MILWAUKEE (CBS 58) — Friday marked day three of the Theodore Edgecomb trial.
The state is in the middle of making its case against the man accused of killing Milwaukee attorney Jason Cleereman in a road rage incident.
It happened in 2020, and Edgecomb claims it was self-defense.
Thursday, the state called three eyewitnesses to the shooting to the stand. They all seem to agree they saw the Cleereman car follow or chase Edgecomb, before Cleereman gets out of the car and Edgecomb shoots him.
“The guy [Edgecomb] was pretty much forced off the street by the car, cause he fell off his bike trying to get up the curb,” Rodtrell Cameron, an eyewitness, testified. “He [Edgecomb] proceeded to run toward the stairs, and that’s when the guy in the passenger seat [Cleereman] gets out the car and proceeded to run after the guy. He then pulls the gun, and then shoots the guy in the head.”
The state, using eyewitness testimony to prove Jason Cleereman was unarmed when he was shot.
“Do you ever see anything in the passenger’s hands?” Prosecutor Grant Huebner asked.
“No, I did not,” responded Jose Perez, an eyewitness.
“Besides the firearm you saw the shooter use, did you see any other weapons in anyone’s hands?” Huebner asked another witness.
“No,” the witness responded.
Milwaukee Police Detective Alexander Klabunde testified a knife was in Cleereman’s pocket when they arrived on scene.
“It was completely concealed, completely within the pocket,” Det. Klabunde testified. “I observed the medical examiner’s investigator have to reach her hand all the way into the pocket and pull it out of it.”
But the defense believes the knife, found in Cleereman’s pocket, was out at the time of the shooting.
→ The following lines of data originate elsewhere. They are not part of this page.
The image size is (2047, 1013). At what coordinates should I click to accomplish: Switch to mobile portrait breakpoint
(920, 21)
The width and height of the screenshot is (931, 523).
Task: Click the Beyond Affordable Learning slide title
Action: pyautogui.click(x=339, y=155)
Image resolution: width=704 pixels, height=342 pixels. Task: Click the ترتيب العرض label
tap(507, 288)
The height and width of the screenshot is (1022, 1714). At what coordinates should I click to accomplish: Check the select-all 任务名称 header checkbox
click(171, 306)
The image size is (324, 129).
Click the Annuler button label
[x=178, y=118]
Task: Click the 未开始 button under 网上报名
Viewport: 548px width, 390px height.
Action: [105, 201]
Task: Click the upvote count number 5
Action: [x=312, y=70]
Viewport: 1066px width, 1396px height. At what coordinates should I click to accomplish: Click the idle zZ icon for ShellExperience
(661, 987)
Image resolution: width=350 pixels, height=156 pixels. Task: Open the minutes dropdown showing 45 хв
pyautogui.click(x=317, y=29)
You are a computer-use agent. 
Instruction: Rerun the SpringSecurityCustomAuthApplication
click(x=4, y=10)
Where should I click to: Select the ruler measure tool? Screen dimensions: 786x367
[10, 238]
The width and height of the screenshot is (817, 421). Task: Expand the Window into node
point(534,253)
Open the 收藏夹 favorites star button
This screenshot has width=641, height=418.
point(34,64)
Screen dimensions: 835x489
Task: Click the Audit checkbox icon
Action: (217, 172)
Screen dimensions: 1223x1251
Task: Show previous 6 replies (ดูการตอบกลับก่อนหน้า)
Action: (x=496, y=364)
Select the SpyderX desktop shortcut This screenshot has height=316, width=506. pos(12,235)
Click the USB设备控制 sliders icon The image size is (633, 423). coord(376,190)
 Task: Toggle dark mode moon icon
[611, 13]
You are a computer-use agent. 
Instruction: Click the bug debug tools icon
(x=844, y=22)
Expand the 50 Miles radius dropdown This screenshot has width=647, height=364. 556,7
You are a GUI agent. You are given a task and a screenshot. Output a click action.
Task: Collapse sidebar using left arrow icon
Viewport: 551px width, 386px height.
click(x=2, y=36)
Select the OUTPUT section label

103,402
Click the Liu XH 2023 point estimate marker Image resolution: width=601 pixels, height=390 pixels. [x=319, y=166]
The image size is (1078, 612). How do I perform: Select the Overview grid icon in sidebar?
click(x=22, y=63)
Witnesses testified Cleereman’s back was to them and it was dark.
“Can you tell if I have an object in my hand or not?” defense attorney B’Ivory LaMarr asked eyewitness Rodtrell Cameron, while turning his back to him.
“No,” Cameron responded.
“Does this appear to be the position Mr. Cleereman was in?” LaMarr asked.
“Yes,” Cameron responded.
The defense hinted that Cleereman’s wife may have moved the knife after the shooting, citing a video which shows her walk to Cleereman’s body and back to the car.
“You weren’t present for this, you don’t know what Mrs. Cleereman did, do you?” LaMarr asked.
“No,” Cameron responded.
Cameron told the jury he encountered Mrs. Cleereman as he called 911. He said she was surprisingly calm and not crying.
“She was on the phone, and she asked me did I call the police,” Cameron testified. “I said I did. But whomever she was on the phone with, she proceeded with her conversation. I think it was some relation with the guy, because she said ‘your brother is dead.'”
So far, the state has called nine witnesses.
The day ended with the medical examiner testifying about Cleereman’s injuries.
He testified that Edgecomb was within four feet when he shot Cleereman.